墓园不大却格外肃穆,松柏苍翠,石阶整洁,冬日的阳光下显得十分静谧。墓道前的文字介绍呈现了先生的生平片段,一个波澜壮阔的革命人生逐渐清晰:朱执信原名朱大符,1885年出生于广州番禺豪贤街的一个书香门第,父亲是两广总督张之洞的幕僚,母亲出身名儒世家,良好的家庭环境让他自幼便饱读诗书 。但这位满腹经纶的青年,并未走上传统文人的仕途,而是在民族危亡之际,选择了一条充满荆棘的革命道路。
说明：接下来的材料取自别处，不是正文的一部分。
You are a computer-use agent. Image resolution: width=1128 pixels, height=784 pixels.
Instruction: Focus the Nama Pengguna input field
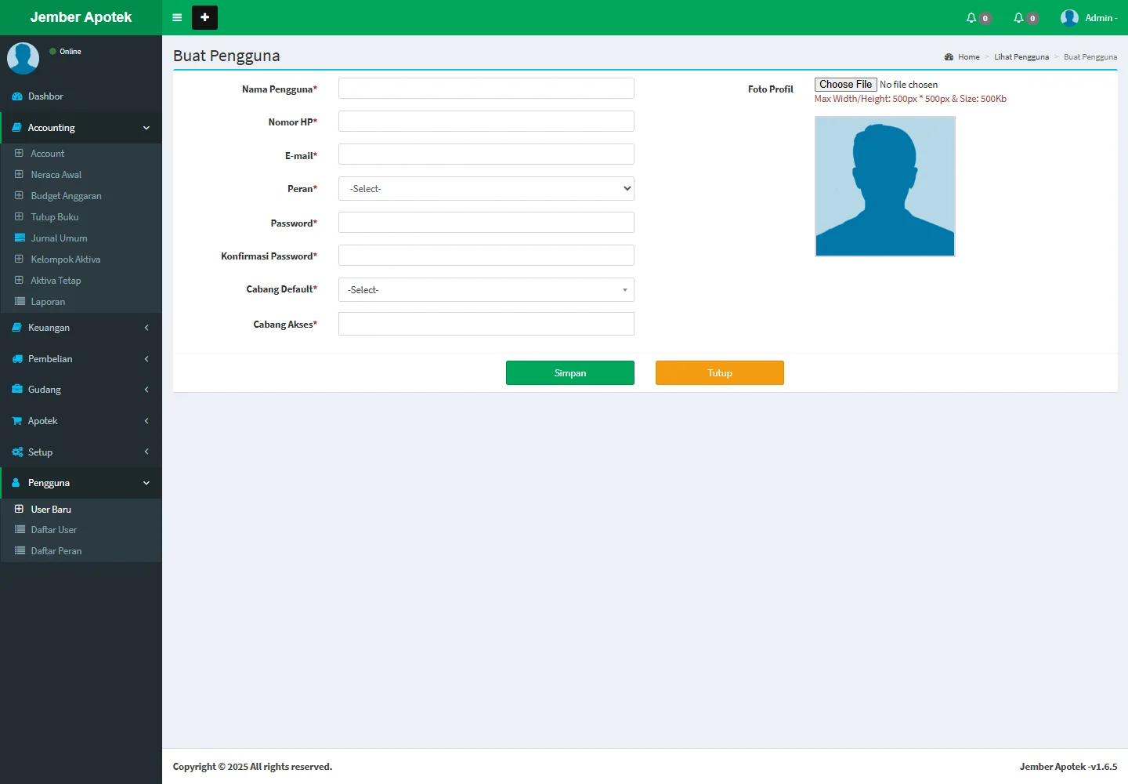[x=486, y=89]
1904年,19岁的朱执信以广东官费留学考试第一名的成绩东渡日本,在东京法政大学攻读经济期间,结识了孙中山先生,被其革命理想深深感召 。1905年同盟会成立,他成为最早的会员之一,既是评议部议员,又兼任书记,同时还担任《民报》的主要撰稿人。在与保皇派的论战中,他以犀利的笔触撰写了《德意志社会革命家小传》《论社会革命当与政治革命并行》等名篇,不仅系统阐发孙中山的三民主义,还首次向国内介绍了马克思、恩格斯的生平与《共产党宣言》的核心思想,被毛泽东称赞为“马克思主义在中国的传播和拓荒者” 。
文能提笔著文章,武能披甲上战场。1911年4月27日黄花岗起义爆发,朱执信随黄兴亲自攻入两广总督署衙,在枪林弹雨中血战到底,起义失败后才辗转避居香港 。武昌起义后,他又积极策动民军响应,联络广东水师提督李准反正,为广州的和平光复立下汗马功劳。袁世凯篡权后,他先后参与“二次革命”“护法运动”,在讨袁讨龙的斗争中,常常露宿山林、避居茅寮,冒着生命危险奔走联络革命力量,始终坚守着民主共和的信念 。
1920年9月,为策动虎门炮台守军独立,朱执信深入虎穴调解降军与民军的冲突,不幸被乱枪击中,壮烈牺牲时年仅35岁 。孙中山先生得知噩耗后悲痛万分,直言“痛惋难言,虽尽歼桂贼,不足以偿也”,这位文武双全的得力助手,用短暂的一生践行了革命理想 。
鲜为人知的是,此处原为1921年孙中山亲自主持安葬的朱执信原墓,1936年因墓地遭白蚁侵蚀,遗骸迁葬执信中学校内,原址遂成衣冠冢。
站在墓园中,终于明白那些遍布广州的“执信”印记,都是对这位革命先烈最深情的纪念。1921年,孙中山先生亲自倡议创办执信学校,以朱执信的名字命名,校董会云集了廖仲恺、蔡元培、李大钊等各界贤达,办学宗旨便是“以朱执信的人格为学校的人格,以朱执信的修养为学生的修养” 。这所学校历经百年变迁,从私立学校到省立中学,虽几易其名,但1978年最终恢复“广州市执信中学”的校名,并成为广东省国家级示范性普通高中,红楼依旧,薪火相传,培养了一代又一代学子 。
而执信路的命名,更是将这份纪念融入了城市的血脉。这条路串联起学校、居民区与商业街区,成为广州交通网络的重要一环。每天,无数行人车辆穿梭其间,或许有人并未深究“执信”二字的由来,但正是这样的命名,让先烈精神在潜移默化中浸润着城市的每一个角落。执信路小学、执信南路、执信公园……这些以“执信”命名的场所,共同构成了一张纪念网络,提醒着后人不忘先辈为民族独立与民主自由所付出的牺牲。